Start of Records
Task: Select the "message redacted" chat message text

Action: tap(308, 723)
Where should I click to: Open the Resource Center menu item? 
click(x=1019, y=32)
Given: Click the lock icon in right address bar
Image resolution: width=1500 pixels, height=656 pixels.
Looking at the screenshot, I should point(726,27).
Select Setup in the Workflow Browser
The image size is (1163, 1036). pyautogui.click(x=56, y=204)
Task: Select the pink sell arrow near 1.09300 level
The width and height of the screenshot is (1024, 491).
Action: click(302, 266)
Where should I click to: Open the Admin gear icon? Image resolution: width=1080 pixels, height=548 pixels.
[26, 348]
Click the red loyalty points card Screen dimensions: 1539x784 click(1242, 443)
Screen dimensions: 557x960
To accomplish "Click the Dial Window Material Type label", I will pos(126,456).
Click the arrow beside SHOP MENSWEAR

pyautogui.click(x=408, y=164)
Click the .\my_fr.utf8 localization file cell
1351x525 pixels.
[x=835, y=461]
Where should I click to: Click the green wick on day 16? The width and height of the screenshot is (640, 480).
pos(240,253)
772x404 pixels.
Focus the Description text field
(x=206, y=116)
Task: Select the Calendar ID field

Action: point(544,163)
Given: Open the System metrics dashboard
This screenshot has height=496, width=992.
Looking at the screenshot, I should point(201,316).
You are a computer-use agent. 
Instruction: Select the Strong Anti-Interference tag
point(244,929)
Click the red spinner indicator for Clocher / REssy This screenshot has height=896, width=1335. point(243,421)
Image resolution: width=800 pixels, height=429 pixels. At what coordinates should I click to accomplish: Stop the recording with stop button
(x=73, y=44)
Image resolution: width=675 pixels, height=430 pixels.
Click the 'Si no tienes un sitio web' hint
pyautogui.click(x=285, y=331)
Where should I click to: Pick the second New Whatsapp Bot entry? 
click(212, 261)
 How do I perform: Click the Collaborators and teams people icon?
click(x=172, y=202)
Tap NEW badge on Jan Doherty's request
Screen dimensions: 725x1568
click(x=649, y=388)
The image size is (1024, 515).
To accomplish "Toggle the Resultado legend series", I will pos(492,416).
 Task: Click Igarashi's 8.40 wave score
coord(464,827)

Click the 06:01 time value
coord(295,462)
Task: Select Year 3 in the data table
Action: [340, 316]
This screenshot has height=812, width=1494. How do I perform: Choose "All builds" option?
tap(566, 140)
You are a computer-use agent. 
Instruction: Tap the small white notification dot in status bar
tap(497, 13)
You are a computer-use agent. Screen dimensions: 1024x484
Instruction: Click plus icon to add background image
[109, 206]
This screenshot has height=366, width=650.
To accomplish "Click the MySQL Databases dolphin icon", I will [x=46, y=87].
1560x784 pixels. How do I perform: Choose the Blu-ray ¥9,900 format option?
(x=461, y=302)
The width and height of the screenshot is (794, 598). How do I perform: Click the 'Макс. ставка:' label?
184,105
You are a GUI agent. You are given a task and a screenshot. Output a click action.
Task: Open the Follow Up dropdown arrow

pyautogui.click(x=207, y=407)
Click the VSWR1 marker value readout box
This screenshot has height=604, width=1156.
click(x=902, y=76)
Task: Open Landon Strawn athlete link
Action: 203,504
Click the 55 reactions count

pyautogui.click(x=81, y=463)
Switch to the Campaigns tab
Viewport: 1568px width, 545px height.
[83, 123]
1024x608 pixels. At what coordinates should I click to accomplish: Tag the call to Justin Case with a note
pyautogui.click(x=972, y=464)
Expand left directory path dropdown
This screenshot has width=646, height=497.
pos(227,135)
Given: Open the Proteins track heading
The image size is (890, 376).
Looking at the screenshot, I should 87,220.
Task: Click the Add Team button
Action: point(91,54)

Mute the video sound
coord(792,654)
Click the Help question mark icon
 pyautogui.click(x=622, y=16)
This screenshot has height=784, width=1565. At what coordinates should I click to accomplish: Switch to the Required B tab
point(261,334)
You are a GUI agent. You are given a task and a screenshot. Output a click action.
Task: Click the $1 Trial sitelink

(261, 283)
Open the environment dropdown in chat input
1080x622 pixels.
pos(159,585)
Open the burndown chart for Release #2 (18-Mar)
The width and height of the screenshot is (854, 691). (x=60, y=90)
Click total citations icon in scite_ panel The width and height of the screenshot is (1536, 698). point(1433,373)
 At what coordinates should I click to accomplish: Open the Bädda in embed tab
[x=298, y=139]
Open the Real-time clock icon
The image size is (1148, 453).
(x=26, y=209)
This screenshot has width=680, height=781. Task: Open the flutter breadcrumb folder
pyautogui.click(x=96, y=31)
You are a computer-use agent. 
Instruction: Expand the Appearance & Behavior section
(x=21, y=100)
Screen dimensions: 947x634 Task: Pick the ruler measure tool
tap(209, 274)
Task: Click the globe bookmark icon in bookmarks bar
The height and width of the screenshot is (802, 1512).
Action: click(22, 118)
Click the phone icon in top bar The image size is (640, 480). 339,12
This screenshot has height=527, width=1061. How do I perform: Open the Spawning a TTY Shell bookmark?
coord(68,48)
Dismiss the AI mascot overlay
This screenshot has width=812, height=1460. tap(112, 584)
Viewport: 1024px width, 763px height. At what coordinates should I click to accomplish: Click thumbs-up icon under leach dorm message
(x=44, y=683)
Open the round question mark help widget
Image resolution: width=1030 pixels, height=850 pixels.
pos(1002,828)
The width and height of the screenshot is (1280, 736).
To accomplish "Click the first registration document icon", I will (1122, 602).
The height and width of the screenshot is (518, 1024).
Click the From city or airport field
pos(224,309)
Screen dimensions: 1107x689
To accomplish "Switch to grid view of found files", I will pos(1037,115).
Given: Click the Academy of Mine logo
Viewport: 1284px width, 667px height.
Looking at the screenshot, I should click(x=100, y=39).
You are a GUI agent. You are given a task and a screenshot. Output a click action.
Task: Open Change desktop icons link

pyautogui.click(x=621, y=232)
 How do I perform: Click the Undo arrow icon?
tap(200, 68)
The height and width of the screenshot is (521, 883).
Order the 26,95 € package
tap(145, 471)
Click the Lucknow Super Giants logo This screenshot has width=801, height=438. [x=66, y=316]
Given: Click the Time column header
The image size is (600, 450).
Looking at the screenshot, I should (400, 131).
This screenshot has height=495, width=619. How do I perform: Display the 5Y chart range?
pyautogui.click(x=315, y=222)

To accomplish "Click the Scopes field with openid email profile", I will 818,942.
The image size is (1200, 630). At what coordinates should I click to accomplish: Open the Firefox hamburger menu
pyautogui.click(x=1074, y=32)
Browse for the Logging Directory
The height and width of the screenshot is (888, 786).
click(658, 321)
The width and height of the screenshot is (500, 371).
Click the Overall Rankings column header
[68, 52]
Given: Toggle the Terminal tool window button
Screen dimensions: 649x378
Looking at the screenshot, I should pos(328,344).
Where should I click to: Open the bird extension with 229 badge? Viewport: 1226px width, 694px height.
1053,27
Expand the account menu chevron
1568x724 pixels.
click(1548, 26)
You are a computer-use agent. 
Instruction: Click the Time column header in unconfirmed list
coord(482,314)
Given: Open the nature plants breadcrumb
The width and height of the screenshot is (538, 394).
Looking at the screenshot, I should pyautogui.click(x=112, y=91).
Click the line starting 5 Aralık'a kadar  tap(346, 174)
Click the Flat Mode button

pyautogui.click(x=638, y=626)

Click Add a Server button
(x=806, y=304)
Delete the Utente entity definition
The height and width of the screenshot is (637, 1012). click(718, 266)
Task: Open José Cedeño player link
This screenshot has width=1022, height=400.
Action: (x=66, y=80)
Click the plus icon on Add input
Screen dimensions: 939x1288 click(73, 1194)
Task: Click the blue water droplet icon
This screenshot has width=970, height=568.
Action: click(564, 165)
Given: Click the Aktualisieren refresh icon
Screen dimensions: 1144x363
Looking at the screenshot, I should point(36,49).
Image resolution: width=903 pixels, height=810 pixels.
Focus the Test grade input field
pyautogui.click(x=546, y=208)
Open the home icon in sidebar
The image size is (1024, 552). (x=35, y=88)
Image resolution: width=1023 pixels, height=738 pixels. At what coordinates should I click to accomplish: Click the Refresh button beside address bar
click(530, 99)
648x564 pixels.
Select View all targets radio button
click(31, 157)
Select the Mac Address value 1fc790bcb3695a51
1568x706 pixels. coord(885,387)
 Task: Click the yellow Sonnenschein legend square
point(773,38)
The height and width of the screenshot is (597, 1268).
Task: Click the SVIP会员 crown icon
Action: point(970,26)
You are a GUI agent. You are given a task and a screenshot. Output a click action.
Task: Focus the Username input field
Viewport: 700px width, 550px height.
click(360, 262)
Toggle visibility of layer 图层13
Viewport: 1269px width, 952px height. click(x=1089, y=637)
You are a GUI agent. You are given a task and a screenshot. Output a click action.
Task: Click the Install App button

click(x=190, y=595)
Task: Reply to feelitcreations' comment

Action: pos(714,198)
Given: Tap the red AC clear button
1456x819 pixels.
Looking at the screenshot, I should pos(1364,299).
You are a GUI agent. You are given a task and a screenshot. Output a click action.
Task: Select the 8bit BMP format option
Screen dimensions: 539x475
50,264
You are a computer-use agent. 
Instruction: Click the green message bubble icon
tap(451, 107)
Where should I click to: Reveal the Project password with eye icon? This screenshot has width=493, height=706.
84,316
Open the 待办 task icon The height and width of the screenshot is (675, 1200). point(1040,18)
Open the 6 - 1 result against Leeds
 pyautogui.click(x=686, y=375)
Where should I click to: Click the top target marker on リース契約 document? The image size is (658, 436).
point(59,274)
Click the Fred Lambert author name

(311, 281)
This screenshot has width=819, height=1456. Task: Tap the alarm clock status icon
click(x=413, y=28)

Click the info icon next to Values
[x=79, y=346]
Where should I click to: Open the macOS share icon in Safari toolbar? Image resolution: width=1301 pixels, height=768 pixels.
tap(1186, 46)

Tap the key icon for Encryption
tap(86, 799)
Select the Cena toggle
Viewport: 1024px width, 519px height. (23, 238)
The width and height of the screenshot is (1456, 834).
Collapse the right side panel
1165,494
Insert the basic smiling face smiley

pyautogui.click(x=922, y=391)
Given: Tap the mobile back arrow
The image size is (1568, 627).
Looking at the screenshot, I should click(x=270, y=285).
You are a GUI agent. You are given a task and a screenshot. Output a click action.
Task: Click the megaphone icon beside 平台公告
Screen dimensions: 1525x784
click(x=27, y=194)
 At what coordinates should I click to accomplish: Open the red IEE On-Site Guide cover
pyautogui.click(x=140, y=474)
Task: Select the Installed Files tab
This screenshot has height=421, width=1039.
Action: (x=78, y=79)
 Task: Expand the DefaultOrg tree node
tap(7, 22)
End of Records
Exercise requirements –
Please provide nothing but the number of lines in the records that hold the string "will".

Answer section –
6